Hizbut Tahrir dikenal secara global karena tidak menggunakan kekerasan, tetapi bergantung pada kerja politik dan intelektual murni. Fakta ini tidak mengubah putusan bermotif politik terhadap sejumlah pemuda kami karena seruan publik mereka untuk pembebasan Palestina. Justru sebaliknya! Setiap kali muncul keinginan politik untuk melarang kami, pemerintah Denmark berturut-turut mendekatkan diri dengan teman dan sekutunya di negara-negara penyiksaan, di mana lawan politik dan orang-orang dengan nilai-nilai berbeda dianiaya karena keyakinan dan ekspresi mereka. Justru rezim otokratis di negara-negara Islam inilah yang berusaha digulingkan oleh Hizbut Tahrir untuk mendirikan Daulah Islam; Khilafah, sesuai dengan akidah dan sejarah umat Islam di negara-negara Islam juga.
Kebohongan bahwa kami bekerja untuk menggulingkan masyarakat Denmark telah dibantah berkali-kali, dan bantahan ini tidak memerlukan upaya yang signifikan untuk ditemukan dan diverifikasi.
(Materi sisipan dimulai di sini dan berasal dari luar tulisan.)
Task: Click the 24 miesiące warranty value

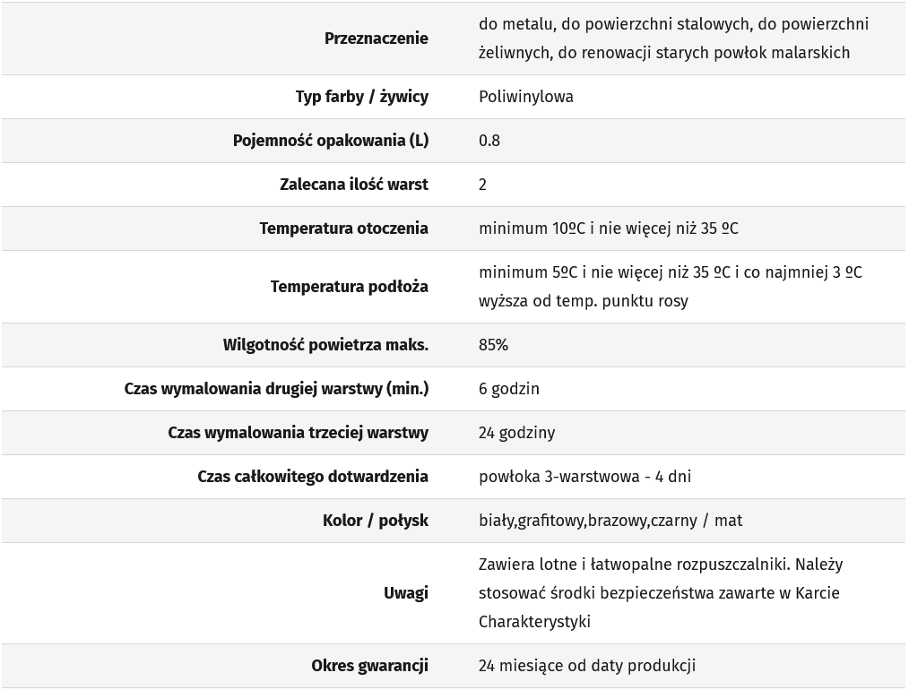Action: click(x=586, y=666)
Satu-satunya penjelasan yang mungkin adalah bahwa para politisi ini, bertentangan dengan apa yang mereka ketahui dengan baik, dengan sengaja menghasut kebencian dan ketakutan untuk menekan umat Islam yang terlibat secara sosial yang menolak untuk tunduk pada sekularisme, melalui larangan dan paksaan.
Ini mengungkap kemunafikan mencolok dari pihak-pihak politik yang sama yang selama beberapa generasi telah memperingatkan umat Islam untuk menanggung semua jenis provokasi dan undang-undang diskriminatif atas nama "kebebasan berekspresi". Pada saat yang sama, ini menyoroti kekosongan dan kerapuhan nilai-nilai sekuler Barat yang tidak tahan terhadap tantangan pandangan dan gagasan Islam. Tampaknya konstitusi, pemisahan kekuasaan, dan prinsip kebebasan berekspresi, semuanya merupakan kendala yang mengganggu bagi para politisi yang tidak memiliki jawaban atas nilai-nilai Islam selain upaya intimidasi.
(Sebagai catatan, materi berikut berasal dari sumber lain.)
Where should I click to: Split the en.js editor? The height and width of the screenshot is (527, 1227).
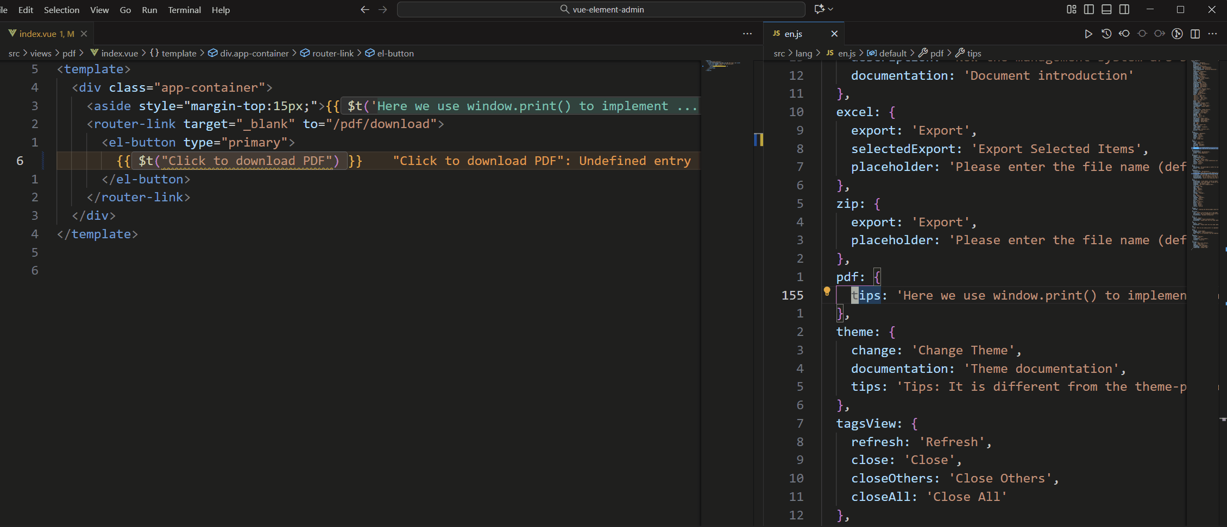pyautogui.click(x=1195, y=34)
Dengan demikian, demokrasi sekuler liberal menandatangani deklarasi kebangkrutannya. Di mana kekuatan penuh otoritas negara, maupun propaganda dan kebohongan media, tidak berhasil meyakinkan umat Islam untuk meninggalkan nilai-nilai mereka demi nilai-nilai yang dipromosikan oleh penguasa Christiansborg dan Berlingske Media.
Namun, ini tidak mengherankan. Manusia jujur mana yang ingin berpegang pada nilai-nilai yang melegalkan pembersihan etnis, kelaparan massal warga sipil, dan genosida?!
Tidak ada seorang pun yang akan menundukkan kami pada hukuman atau larangan dan tentu saja bukan para munafik tak berharga pendukung genosida ini. Pekerjaan kami terus berlanjut dengan sukses, alhamdulillah.